- [Texte proposé]:
□ □ □

Comme Guy Debord méprisait la presse, ne donnait jamais d'interview, ne passait aucune notice biographique, ni bien entendu de photos sur la couverture de ses livres, des rumeurs diverses et nombreuses se sont répandues sur sa personne. Ces quatre ouvrages s'emploient à rétablir la vérité.
Si toute son œuvre est d'un extrême intérêt, c'est avant tout à sa très grande lucidité qu'elle le doit : ainsi dit-il et nous le croyons sans peine : « Je n'ai jamais cru aux valeurs reçues par mes contemporains, et voilà qu'aujourd'hui personne n'en connaît plus aucune ».
Critique des critiques abondantes qui lui ont été adressées suite à l'assassinat de G. Lebovici, Guy Debord a ainsi décidé de répondre à des organes aussi divers et variés que Le Journal du Dimanche, Le Nouvel Observateur, France Soir, Le Provençal, Globe, Le Soir, Le Matin, Le Monde, Libération, Minute, Présent, Le Point, Le Quotidien de Paris ou VSD.
Il est d'ailleurs assez amusant que la plupart des auteurs de ces critiques sont d'anciens soixante-huitards recentrés dans cette clef de voûte de la société de consommation : c'est justement les média, transformés en vaste spectacle qui vont utiliser la discrétion de Debord pour monter une kabbale contre lui et le mettre en accusation, faisant comme ils le font si souvent, leurs choux gras de rumeurs exploitées au service du sensationnalisme. La fin de sa vie aura donc été marquée par l'assassinat le 5 mars 1984 de son éditeur et ami Gérard Lebovici qui l'avait édité et avait racheté une salle de cinéma du Quartier Latin pour n'y projeter que ses œuvres. En dehors d'une immense majorité d'ouvrages largement présentables, Lebovici, outre Debord, avait, pour asseoir carrément sa mauvaise réputation, édité également L'instinct de mort de Jacques Mesrine.

□ □ □

- [Travail à faire]:
1. Recopiez à l'identique le passage du texte sur Guy Debord qui va de « Si toute son » à « Paris ou VSD. ».
2. Répondez aux questions suivantes à partir du texte sur Guy Debord.
(a) Qu'est-ce que Debord ne donnait jamais à la presse ?
(b) À quelle date Gérard Lebovici a-t-il été assassiné ?
(c) Quel ouvrage de Jacques Mesrine Lebovici avait-il édité ?

- [Données disponibles]:
□ □ □

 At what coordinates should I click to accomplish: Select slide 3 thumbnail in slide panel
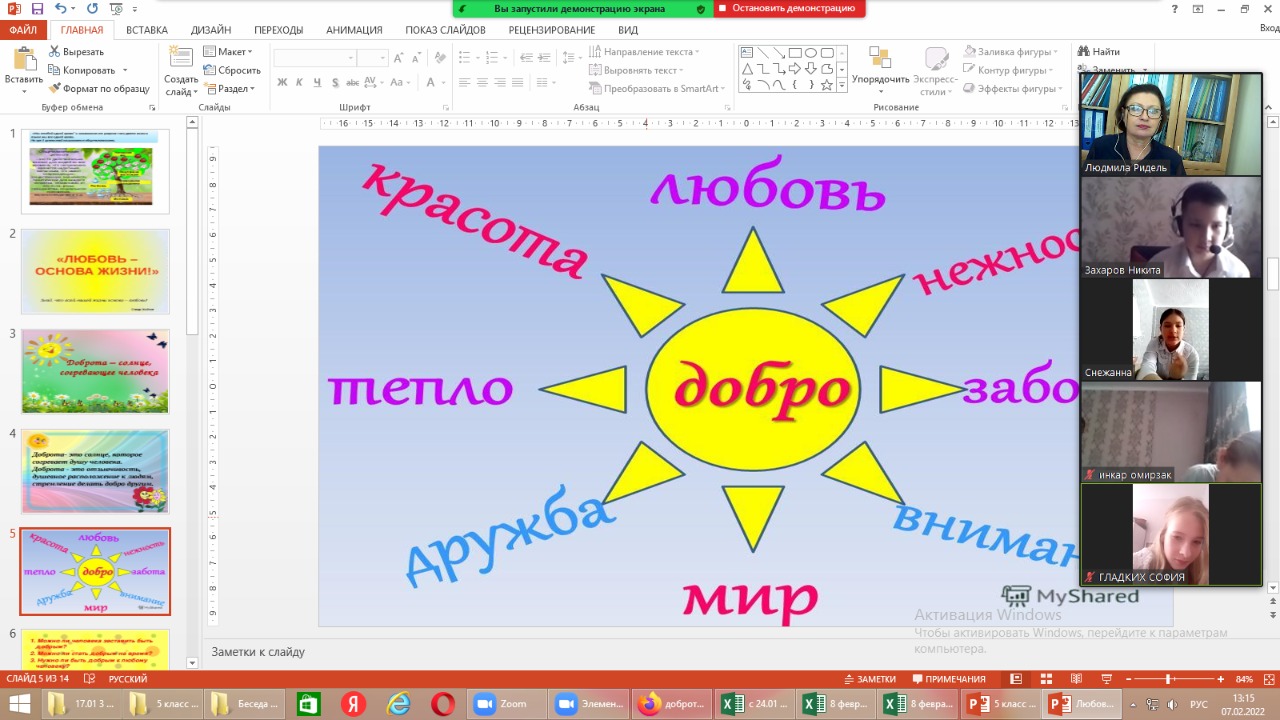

□ □ □

- [Corrigé]:
1.
Si toute son œuvre est d'un extrême intérêt, c'est avant tout à sa très grande lucidité qu'elle le doit : ainsi dit-il et nous le croyons sans peine : « Je n'ai jamais cru aux valeurs reçues par mes contemporains, et voilà qu'aujourd'hui personne n'en connaît plus aucune ».
Critique des critiques abondantes qui lui ont été adressées suite à l'assassinat de G. Lebovici, Guy Debord a ainsi décidé de répondre à des organes aussi divers et variés que Le Journal du Dimanche, Le Nouvel Observateur, France Soir, Le Provençal, Globe, Le Soir, Le Matin, Le Monde, Libération, Minute, Présent, Le Point, Le Quotidien de Paris ou VSD.

2.
(a) Des interviews.
(b) Le 5 mars 1984.
(c) L'instinct de mort.